Heute gibt es mehr Heimatkonzepte als Orte auf der Welt. Trotzdem ist die Frage nach der ­Heimat eine, die sich schwer ­beantworten lässt

Damit ist die Sache aber nicht erledigt, im Gegenteil: Die großen Fragen kommen dann, wenn der ewiggestrige Heimatbegriff entsorgt ist. Sie drängen sich heute so penetrant auf, weil wir in einer Zeit der permanenten Ungewissheit leben. Deshalb haben viele, auch junge Menschen, ein flaues Gefühl im Magen. Je nach sozialer Stellung und Biografie quält das gelegentliche Gefühl der Entwurzelung manche akuter als andere. Heimat wird dann zur unerfüllbaren Sehnsucht nach einem sicheren Hafen, zum Nichtort, den man mit unbegrenzten Bildern gestalten kann. Der Fantasie sind keine Grenzen gesetzt.

Was einen engen Heimatbegriff außerdem hinfällig macht, ist eine Moderne, die Differenz voraussetzt. Die Vielfalt ist aber auch immer prekär, für viele mit flauem Gefühl im Magen eine gefährliche Uneindeutigkeit. Sie wird dann unter Umständen zum Bumerang und verursacht Reaktionen, etwa in Form eines antipluralistisches Phantasmas völkischer Art. Nicht zufällig skandieren die Identitären „Heimat, Freiheit, Tradition!“. Ein Zwang zur Eindeutigkeit macht sich breit – verkörpert in den immer gleichen Integrationsdebatten.

Dem kommt man nur mit Ursachenforschung bei: Woher dieser Zwang zur Identität? Georg Seeßlen zitierte in dieser Zeitung kürzlich Ernst Bloch und schrieb, dass Heimat nur auf Grundlage einer wirklichen Demokratie möglich werde. Man muss also fragen: Was steht einer solchen demokratischen Gesellschaft, laut Adorno der „Verwirklichung des Allgemeinen in der Versöhnung der Differenzen“, im Weg? Und wie lässt sich der „bessere Zustand“ denken als der, „in dem man ohne Angst verschieden sein kann“? Klar ist: Einen Weg zurück aus der Uneindeutigkeit gibt es nicht.

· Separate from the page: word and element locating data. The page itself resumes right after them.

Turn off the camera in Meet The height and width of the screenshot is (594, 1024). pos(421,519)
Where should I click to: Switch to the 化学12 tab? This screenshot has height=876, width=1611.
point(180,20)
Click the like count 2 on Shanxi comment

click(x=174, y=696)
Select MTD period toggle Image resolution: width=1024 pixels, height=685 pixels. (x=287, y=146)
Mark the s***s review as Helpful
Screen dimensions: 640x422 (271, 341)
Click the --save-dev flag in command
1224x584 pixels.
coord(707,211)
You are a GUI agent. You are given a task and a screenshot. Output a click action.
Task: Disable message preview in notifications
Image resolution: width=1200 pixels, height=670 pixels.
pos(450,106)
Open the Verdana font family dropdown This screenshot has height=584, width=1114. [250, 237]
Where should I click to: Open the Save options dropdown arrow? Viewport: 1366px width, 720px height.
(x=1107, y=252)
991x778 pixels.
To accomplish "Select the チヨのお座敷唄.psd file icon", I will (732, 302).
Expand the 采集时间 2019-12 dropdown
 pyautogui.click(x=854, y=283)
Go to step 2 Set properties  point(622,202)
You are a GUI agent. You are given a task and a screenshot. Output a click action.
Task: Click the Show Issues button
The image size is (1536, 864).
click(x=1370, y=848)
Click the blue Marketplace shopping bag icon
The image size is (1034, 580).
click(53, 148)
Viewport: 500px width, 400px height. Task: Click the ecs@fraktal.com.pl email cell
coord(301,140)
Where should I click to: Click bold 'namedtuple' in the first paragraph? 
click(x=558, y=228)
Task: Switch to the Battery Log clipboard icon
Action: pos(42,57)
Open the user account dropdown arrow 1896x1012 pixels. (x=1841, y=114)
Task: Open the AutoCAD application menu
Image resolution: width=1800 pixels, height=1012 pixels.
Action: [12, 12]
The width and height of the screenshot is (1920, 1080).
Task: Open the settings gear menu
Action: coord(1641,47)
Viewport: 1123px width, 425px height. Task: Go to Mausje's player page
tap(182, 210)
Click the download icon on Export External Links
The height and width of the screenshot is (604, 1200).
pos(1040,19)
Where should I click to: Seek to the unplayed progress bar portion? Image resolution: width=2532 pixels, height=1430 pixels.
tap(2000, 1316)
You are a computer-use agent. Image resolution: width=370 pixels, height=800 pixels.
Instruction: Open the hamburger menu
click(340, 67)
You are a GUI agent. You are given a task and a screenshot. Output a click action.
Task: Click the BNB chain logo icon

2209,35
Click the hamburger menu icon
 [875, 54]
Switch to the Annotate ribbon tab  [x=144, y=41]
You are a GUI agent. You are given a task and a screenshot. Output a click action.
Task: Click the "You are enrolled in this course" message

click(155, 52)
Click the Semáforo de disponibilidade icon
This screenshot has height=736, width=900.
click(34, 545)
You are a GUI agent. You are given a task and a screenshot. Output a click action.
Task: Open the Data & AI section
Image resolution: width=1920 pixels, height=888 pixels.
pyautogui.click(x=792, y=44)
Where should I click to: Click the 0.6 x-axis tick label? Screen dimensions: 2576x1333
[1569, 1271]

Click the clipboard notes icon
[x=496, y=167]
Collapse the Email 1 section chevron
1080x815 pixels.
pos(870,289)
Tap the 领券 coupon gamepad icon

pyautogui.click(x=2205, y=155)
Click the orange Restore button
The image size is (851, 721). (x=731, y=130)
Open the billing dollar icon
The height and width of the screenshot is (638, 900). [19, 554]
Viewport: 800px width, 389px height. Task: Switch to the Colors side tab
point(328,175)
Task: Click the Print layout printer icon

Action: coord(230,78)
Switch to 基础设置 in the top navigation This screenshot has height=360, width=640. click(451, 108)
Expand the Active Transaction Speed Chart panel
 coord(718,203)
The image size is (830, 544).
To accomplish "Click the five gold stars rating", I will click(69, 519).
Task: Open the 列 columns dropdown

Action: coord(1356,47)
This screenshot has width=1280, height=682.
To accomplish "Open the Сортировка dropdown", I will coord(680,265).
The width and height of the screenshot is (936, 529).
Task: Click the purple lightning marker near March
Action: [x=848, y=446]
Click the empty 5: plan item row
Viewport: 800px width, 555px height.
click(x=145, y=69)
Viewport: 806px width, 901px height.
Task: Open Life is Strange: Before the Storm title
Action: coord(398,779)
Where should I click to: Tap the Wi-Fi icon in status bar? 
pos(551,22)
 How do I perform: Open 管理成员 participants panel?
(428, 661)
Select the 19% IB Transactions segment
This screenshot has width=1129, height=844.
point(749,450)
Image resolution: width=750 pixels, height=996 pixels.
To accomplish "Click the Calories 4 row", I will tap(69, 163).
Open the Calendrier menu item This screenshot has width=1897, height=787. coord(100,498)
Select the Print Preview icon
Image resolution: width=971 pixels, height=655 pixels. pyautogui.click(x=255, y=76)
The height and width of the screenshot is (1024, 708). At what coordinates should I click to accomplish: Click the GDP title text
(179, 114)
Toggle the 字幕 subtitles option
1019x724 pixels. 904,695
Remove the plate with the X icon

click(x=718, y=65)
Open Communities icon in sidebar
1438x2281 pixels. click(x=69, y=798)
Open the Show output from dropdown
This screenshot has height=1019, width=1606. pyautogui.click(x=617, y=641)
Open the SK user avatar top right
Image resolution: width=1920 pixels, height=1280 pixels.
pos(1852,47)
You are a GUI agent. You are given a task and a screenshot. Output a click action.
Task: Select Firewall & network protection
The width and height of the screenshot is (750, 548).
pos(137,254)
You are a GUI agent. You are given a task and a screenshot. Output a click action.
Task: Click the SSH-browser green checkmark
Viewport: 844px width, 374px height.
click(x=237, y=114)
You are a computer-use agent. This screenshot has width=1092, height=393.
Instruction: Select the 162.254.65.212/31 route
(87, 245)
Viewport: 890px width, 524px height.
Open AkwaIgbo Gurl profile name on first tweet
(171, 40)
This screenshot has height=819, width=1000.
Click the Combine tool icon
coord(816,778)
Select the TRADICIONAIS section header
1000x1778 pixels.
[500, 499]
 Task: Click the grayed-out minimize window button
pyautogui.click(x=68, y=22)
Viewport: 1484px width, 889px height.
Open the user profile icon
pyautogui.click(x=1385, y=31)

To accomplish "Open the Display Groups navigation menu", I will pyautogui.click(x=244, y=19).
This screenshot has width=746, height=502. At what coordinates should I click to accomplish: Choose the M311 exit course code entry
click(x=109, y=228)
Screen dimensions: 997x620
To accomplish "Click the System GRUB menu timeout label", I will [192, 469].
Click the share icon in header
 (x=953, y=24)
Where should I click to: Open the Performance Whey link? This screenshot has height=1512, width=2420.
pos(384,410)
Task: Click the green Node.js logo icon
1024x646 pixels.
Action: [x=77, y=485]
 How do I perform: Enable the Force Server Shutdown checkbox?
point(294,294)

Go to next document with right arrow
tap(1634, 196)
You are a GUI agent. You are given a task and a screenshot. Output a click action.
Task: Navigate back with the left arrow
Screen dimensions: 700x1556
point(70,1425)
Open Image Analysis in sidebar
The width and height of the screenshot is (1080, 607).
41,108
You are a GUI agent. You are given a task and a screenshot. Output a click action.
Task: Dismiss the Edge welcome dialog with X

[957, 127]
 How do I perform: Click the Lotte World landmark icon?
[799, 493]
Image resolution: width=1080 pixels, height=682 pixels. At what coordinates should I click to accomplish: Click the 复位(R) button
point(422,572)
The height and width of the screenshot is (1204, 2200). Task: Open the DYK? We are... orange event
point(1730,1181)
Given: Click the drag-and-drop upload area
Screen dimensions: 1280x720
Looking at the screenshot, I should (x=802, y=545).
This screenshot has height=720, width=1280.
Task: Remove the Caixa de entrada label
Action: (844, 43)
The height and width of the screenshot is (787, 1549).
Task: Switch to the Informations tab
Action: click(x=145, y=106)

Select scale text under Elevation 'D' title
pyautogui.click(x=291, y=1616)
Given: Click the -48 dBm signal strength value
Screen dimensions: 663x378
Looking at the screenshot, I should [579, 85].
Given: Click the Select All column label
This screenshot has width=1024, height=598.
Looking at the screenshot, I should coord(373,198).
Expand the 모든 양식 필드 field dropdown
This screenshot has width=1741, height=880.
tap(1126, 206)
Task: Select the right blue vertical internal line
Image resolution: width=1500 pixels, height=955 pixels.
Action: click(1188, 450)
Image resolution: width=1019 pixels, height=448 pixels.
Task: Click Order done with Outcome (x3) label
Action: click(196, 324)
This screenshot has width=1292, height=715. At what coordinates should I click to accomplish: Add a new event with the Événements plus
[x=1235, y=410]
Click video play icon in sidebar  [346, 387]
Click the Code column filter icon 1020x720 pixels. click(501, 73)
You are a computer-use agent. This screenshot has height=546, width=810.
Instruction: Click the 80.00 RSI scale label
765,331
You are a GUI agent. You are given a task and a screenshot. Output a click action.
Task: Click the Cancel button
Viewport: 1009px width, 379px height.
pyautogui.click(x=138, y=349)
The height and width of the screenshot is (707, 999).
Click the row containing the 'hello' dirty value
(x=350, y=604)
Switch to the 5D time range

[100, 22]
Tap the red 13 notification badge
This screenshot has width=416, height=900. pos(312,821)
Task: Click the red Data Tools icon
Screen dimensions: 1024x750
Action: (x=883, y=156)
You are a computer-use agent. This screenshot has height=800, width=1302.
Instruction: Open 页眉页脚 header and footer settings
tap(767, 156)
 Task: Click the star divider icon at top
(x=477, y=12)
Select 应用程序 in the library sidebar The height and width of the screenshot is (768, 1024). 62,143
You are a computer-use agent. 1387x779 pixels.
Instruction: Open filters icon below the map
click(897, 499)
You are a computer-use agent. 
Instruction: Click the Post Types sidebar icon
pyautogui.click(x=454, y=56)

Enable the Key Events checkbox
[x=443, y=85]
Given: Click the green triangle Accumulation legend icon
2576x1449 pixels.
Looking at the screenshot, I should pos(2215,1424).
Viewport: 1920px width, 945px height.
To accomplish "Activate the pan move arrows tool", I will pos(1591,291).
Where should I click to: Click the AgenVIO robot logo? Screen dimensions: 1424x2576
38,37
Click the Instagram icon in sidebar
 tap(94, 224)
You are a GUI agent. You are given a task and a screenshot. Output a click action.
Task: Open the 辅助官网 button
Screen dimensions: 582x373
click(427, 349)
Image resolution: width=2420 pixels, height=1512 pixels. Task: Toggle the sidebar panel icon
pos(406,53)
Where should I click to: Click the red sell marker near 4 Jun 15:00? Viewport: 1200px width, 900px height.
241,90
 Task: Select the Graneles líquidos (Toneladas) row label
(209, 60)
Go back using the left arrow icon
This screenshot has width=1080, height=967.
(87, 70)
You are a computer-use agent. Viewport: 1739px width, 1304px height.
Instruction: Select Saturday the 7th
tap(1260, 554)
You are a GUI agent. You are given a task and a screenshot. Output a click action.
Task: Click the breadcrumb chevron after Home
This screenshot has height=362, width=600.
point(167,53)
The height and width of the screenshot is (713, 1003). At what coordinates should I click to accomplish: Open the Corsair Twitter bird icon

Fatal wäre, die Frage nach Heimat zu ignorieren. Deshalb stellt sie taz.meinland in lokalem, regionalem und alltäglichem Maßstab: Was wollen diese Reichsbürger*innen in meiner Stadt? Wieso werden Menschen aus meinem Kiez verdrängt? Weshalb gibt es Rassismus an meiner Schule? Wer auf das eigentlich Erlebte pocht, kann die Spreu vom Weizen, reale Sorgenmacher von pathetischer Panikmache trennen. Dann wird es möglich, ohne regressive Heimatversprechen danach zu fragen, wie sich Menschen sicherer, geborgener zu Hause fühlen können. Und irgendwann muss man sich dann vielleicht auch nicht mehr rechtfertigen für die Heimatlosigkeit.